Google’s Female Emojis Are A Small Step Towards Fixing A Big Problem

Google recently introduced an enormous new set of emojis dedicated to giving women equal time on the job front. Where before doctors, police officers and others were exclusively men in emoji form, now there’s a choice. However, for many, this took far too long and leaves them asking why equal representation for women wasn’t inherent in the emoji-scape in the first place.

The answer to that simple question brings up a bigger issue. Is gender equality hard to find in the products of tech companies, because gender equality is hard to find in the companies themselves?

Who Creates Emoji?

Computers from two different companies can’t necessarily talk to each other.

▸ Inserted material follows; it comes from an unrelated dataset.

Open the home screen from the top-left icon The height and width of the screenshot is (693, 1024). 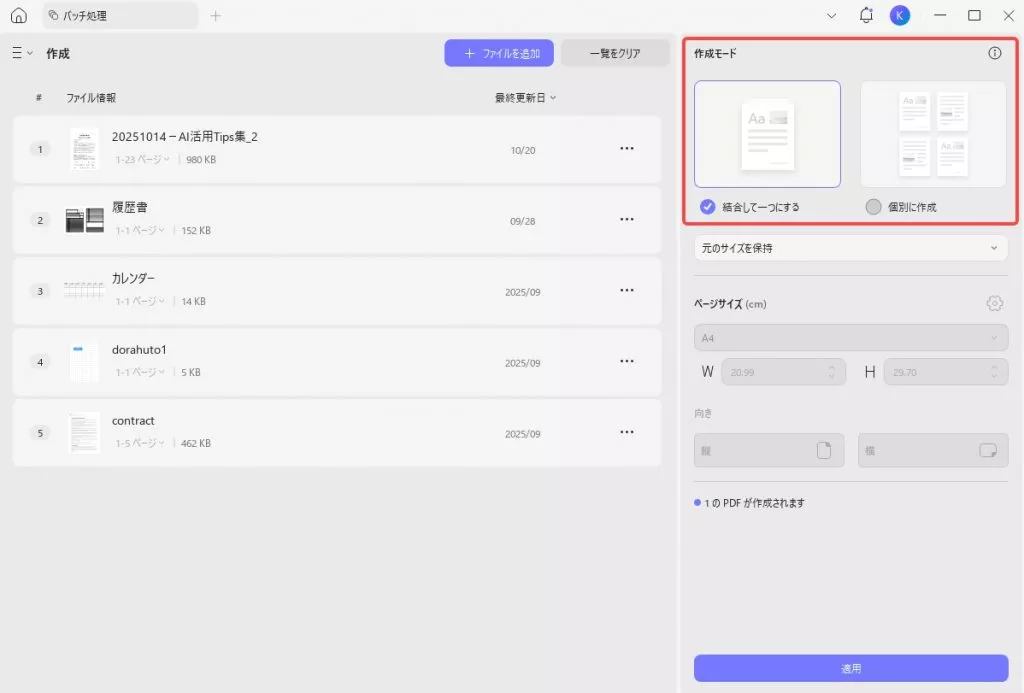(17, 15)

Smartphones are a good example of this: You can’t put an app designed to run on an Android phone onto an iPhone or vice versa. This is a problem when smartphones need to “talk” to each other, like in the form of sending a text message. Think of the Android phone as a person who speaks French, and the iPhone as a person who speaks Chinese. In order to understand each other, they need a language in common.

That’s where Unicode comes in. The job of Unicode is, at its most basic, to be the “common language” between different types of computers. To your phone, the texts you enter are a long string of numbers that get sent to another phone, which then looks at those numbers and uses Unicode to translate them. This is why if you send a smiley face from an iPhone to your Android phone-using friend, you both see it.

It’s far from a perfect system, but Unicode is generally accepted around the world and makes a hard job easier. And when emoji became popular, Unicode implemented a simple system wherein its codes were gender-neutral. If you wanted a police emoji, Unicode designated a number for a “police officer” emoji. The problem, as Unicode admits, is human error.

Why Did We Need Female Emojis?

In Unicode, the codes for emojis are standardized, but the art for emoji isn’t, which means that two people can send the same codes from two different operating systems and wind up with very different emoji. In its design document, implemented now to allow more gendered emoji, the issue was that, faced with one code to use for all situations, companies generally defaulted to the male version of that job. Even if they wanted to, they couldn’t include male and female emoji, because they only had one code for each profession.

This isn’t the first time this has been a problem for Unicode. Google’s emoji were introduced in response to the #LikeAGirl campaign, which noted that women in emoji were mostly brides and mothers. Nor is it limited to sexism. The consortium dealt with accusations of racist emoji in 2013 and have been working to introduce more diverse emoji ever since, introducing more skin tones in 2015.

But why did it take an outside campaign in the first place?

The Tech Industry Has A Diversity Problem

Nobody thinks there’s a deliberate conspiracy afoot to keep emojis racist or sexist. This happened because nobody at the two biggest smartphone companies in the world has to think about how black people or women feel about emoji. At Apple, the majority of employees are white and male, and at Google, it’s even less diverse.

This leads to a problem best described as “normativity,” where everyone involved in building a piece of software assumes that everyone who will use will be exactly like them and because everyone involved in the review process is a white guy, there’s nobody to point out what they may miss.

Pokémon Go is having a similar issue. The mobile sensation has come under criticism for a lack of Pokéstops in non-white neighborhoods. It’s not because anybody at the game’s developer, Niantic, wants to stop non-white people from playing. It’s because the game was built off of Niantic’s previous mobile game, Ingress, and the Pokéstops were crowdsourced from Ingress users. Niantic, by the way, was previously owned by Google.

It’s an old refrain, by this point, that the tech industry has a diversity problem. But even though emojis and a lack of Pokéstops don’t seem hateful, they do reveal blind spots in the tech industry. Over and over, tech companies pass these blind spots on to their products (quite literal “blindspots” in certain cases). As technology becomes the driver for more and more of our society, it’s up to us to ensure nobody is pushed to the margins, and fixing emoji is the small but crucial first step in a journey the whole tech industry needs to take.